This seemingly simple statement encompasses one of the final stages in what’s been a radical rethink in the shape and scope of Red Rock’s activities.
The long-term strategic interest in big mining exploration remains, with assets in Greenland, Kenya and Ivory Coast, amongst others.
But these assets are no longer the immediate focus, for a variety of reasons.
Rather, the plan is to get cash flow from oil, and fast.
“We did a fundraising in the spring of last year,” says Bell. “And we’ve done a reconstruction of the balance sheet. Since then we’ve been trying to avoid issuing stock due to the low share price.”
The obvious alternative? – cash flow.
And the best way to achieve this in the resources space is not in mining - where the time lag between exploration, discovery and production can often be upwards of a decade - but oil.
If you hit oil, you can be producing in a matter of months.
And that’s the attraction for Bell in the new North American assets.
“At Shoats Creek,” he says, “the oil is relatively shallow. It’s at a reasonable pressure. And these are cheap wells.”
But is now the right time to be buying into oil, given the weakening price?
“We knew the oil price was going to come right down,” says Bell. “We can honestly say we forecasted it.

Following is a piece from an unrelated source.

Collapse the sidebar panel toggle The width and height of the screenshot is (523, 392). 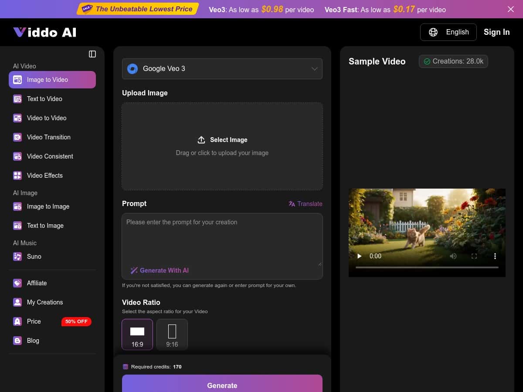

And if you’re going to make an entry into the sector it’s much better to do it at US$30 oil.”
The Shoats Creek assets in Louisiana in particular look like a good bet.
Red Rock already has an interest in two development wells on the Shoats Creek Field, while the latest acquisition gives the company a 14.4% net revenue interest in a third well that’s already been tested and shown to flow at 340 barrels of oil equivalent per day.
“This well has already been drilled and it’s about to go into production, says Bell. “If you’ve decided you want cash flow, that’s where you get it. With oil it can be in the blink of an eye.”
The aspiration is that revenues from this well will be forthcoming very shortly, and that within a few months that cashflow will be augmented by cashflow from the other two wells.
What with cutbacks on admin and office costs in London and elsewhere, Bell is hopeful that it will only be a few short months before the oil assets allow Red Rock to move to being operationally breakeven.
But oil and mining aren’t always easy bedfellows, so what is it that’s actually prompted Bell to orchestrate this change?
The answer isn’t just to do with falling share prices.
“The exploration model in mining is broken,” he says.
“For it to work, the model needs there to be upside on the possibility of a takeout or farm-in. But if it only works if you hit something incredible then it doesn’t work. In most cases you’re going to need a mining partner, with a low cost of funds and funding capacity, but the big companies have been restructuring and prices are coming down. Then there’s the other part – the market has to be willing to fund early exploration. But it’s effectively stopped doing that as metal prices continue their years-long collapse. And that means you don’t have any ability to self-fund.”
Such are the vagaries of the bear market.
“So we must have some cash flow, even if we do keep our mining assets,” continues Bell.
“We have to put ourselves in a position where we don’t have to come back to market. And you can do that with oil, as long as it is onshore, not deep, not complicated, and as long as you’re going after unambitious targets, the lower hanging fruit, and not aiming to be stripping the whole tree.”
That in turn has a knock-on effect on how the company is valued by other people.
With cash coming in and no immediate or pressing need to tap the market, the thinking is that investors will now be able to value the mining and other assets inside the company’s portfolio dispassionately, without constantly having to fret about the survival of the holding entity.
After all, it’s not chicken feed. There’s over a million ounces of gold at Migori in Kenya.
The stake in ASX-listed Resource Star, now known as Star Striker (ASX:SRT), has done well and posted a sixfold increase in value in recent months.
The Greenland iron ore project has a recognised JORC resource. And the other gold and oil exploration assets could well deliver real value over the longer term. The trick really, is survival in the short term.
And on that too, the strategy is now clear.